Out of scope for this ticket

CREATE EXTENSION pg_stat_statements — PDEV-498’s responsibility.
RDS Proxy decision — deferred to PDEV-499 (evaluation only; gated on PDEV-488 in stage producing real HikariCP metrics).
Aurora reader-instance routing for the bitemporal read workload — possible future optimization; not part of this ticket.
pg_stat_statements.max tuning — leave at the default 5000 for now; revisit if Performance Insights shows query-slot eviction.

Acceptance criteria

A new DB cluster parameter group exists in CDK, attached to all four Aurora clusters (prod, demo, stage, dev), with the parameter set above.
The prod Aurora cluster is on db.r6g.large (or db.r7g.large if chosen) with the parameter group applied and an instance restart completed.
Per-cluster sizing values (instance class, max_connections) are defined in the per-instance CDK files (src/main/cdk/instances/{Infra}/{partition}.ts) and passed as parameters to the shared RDS construct. No hardcoded per-env values in the construct itself.
SHOW shared_preload_libraries; on each cluster’s writer returns a string containing pg_stat_statements.
SHOW max_connections; on the prod writer returns 500. The other three clusters return their instance-class default.
/aws/rds/cluster/{cluster-name}/postgresql log group on each cluster receives at least one event per hour under normal load, within an hour of the change.
After PDEV-498’s image deploys to a cluster (separate ticket), SELECT count(*) FROM pg_stat_statements from any application DB on that cluster returns a non-zero row count within minutes (under typical query load).
The instance-class decision (db.r6g.large vs db.r7g.large) is recorded as a decision-log entry under this ticket — pick whichever is regionally available and note the choice.

Outage window

This is the only planned-outage window in the entire slow-responses project’s infrastructure scope. The prod Aurora instance restart for shared_preload_libraries + the instance-class change happen together. Notify product before the window. Non-prod restarts (parameter group attach on dev / stage / demo) are routine and don’t require coordination.

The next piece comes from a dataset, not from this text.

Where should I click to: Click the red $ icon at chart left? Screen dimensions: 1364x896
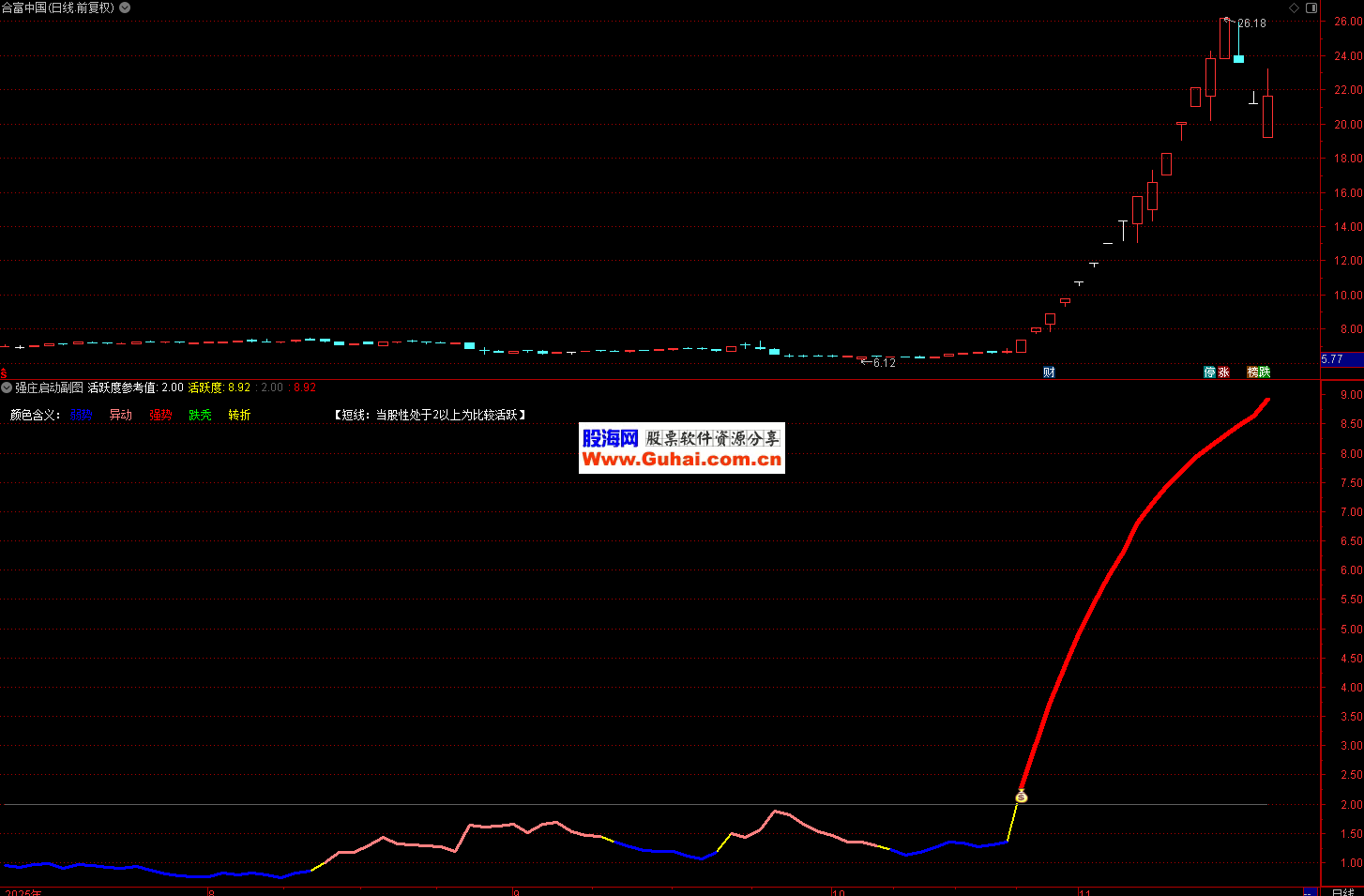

Estimated downtime: a few seconds of writer unavailability per restart on Aurora’s “fast failover” path; failover is to the reader, then back. If we have HA active in prod (recommended; verify against current state), the user-visible window is single-digit seconds.

Deploy and activation sequence

The CDK deploy alone does not activate every parameter. Aurora splits parameters into two apply types, and the static ones queue as pending-reboot until an explicit operator action. Sequence per cluster:

Step 1 — CDK deploy (`amm.sh` or equivalent)

New DB cluster parameter group is created and attached to the cluster.
Instance-class change (prod only) is applied to the writer/reader instance resources.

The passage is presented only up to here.